Amerikaans lang naar een gesloten samenleving waarin alles kan worden gekocht, waar arbeiders worden verborgen of verkleed als niet -mensen, om niet verontrustend te zijn. Deze plek wordt Disney World genoemd
(American long for a closed society in which everything can be bought, where laborers are either hidden away or dressed up as nonhumans, so as not to be disconcerting. This place is called Disney World)
In "Paris to the Moon", nadenkt Adam Gopnik over het Amerikaanse verlangen naar een geïdealiseerde, gesloten samenleving waar grondstoffen gemakkelijk toegankelijk zijn, en de realiteit van arbeid zijn handig verduisterd. Hij suggereert dat dit verlangen zich manifesteert in ruimtes zoals Disney World, waar alles zorgvuldig is samengesteld om een naadloze, betoverende ervaring te creëren.

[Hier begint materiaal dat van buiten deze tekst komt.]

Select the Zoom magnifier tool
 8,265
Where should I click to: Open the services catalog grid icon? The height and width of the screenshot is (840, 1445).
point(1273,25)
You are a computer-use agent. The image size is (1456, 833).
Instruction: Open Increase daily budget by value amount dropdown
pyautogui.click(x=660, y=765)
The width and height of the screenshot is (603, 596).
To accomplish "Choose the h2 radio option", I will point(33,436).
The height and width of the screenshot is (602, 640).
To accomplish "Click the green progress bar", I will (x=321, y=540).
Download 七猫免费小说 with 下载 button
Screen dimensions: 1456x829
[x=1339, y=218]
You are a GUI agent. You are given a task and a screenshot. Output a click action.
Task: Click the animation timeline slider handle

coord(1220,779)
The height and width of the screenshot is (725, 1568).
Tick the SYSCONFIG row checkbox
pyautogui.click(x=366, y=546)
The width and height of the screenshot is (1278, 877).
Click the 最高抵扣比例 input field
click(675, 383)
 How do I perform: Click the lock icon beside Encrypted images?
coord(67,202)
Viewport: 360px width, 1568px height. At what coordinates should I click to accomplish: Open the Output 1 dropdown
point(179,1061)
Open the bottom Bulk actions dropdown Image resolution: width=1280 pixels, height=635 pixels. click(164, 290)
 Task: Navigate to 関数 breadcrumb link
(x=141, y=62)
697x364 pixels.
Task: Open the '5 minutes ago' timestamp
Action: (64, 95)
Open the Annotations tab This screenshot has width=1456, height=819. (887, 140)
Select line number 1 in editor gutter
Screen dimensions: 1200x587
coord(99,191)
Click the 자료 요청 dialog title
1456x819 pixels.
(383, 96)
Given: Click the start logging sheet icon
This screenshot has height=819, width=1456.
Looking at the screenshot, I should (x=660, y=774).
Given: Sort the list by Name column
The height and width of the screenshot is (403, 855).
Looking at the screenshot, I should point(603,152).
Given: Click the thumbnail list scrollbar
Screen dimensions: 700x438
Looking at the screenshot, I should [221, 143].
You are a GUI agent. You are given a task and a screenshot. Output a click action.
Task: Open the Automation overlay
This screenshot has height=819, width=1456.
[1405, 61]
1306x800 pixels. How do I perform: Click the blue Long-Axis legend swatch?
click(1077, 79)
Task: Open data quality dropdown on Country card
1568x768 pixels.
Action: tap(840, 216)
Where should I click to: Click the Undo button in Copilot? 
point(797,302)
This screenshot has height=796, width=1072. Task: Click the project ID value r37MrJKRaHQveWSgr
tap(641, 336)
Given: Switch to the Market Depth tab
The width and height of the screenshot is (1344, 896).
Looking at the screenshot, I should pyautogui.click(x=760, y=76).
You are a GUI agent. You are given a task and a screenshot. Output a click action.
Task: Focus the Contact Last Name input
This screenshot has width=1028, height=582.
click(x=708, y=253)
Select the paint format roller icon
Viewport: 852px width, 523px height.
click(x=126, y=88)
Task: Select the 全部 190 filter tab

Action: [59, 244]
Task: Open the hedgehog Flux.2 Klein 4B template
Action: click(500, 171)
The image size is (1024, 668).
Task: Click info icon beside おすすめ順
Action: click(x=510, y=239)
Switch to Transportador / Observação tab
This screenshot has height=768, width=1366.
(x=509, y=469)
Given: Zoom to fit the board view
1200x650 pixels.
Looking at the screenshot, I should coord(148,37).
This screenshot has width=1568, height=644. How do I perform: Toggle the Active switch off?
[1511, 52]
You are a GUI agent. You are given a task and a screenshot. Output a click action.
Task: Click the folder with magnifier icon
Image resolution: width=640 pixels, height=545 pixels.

Hier is de complexiteit van het leven vereenvoudigd en de harde realiteiten van het werk worden vaak verborgen voor gasten, waardoor een gesaneerde omgeving wordt gecreëerd.
Gopnik's kritiek benadrukt een culturele trend in de richting van escapisme, waar de authentieke aspecten van menselijke ervaring verborgen zijn of omgezet in iets minder verontrustends. De vermomde arbeidskrachten in deze omgevingen roepen een gevoel van ongemak op bij het overwegen van hun bestaan, maar de allure van dergelijke plaatsen overschaduwt deze ethische zorgen vaak. Uiteindelijk illustreert de auteur hoe Amerikanen toevlucht zoeken in fantastische werelden die prioriteit geven aan plezier en consumptie boven echte menselijke verbinding en erkenning van de realiteit van de arbeid.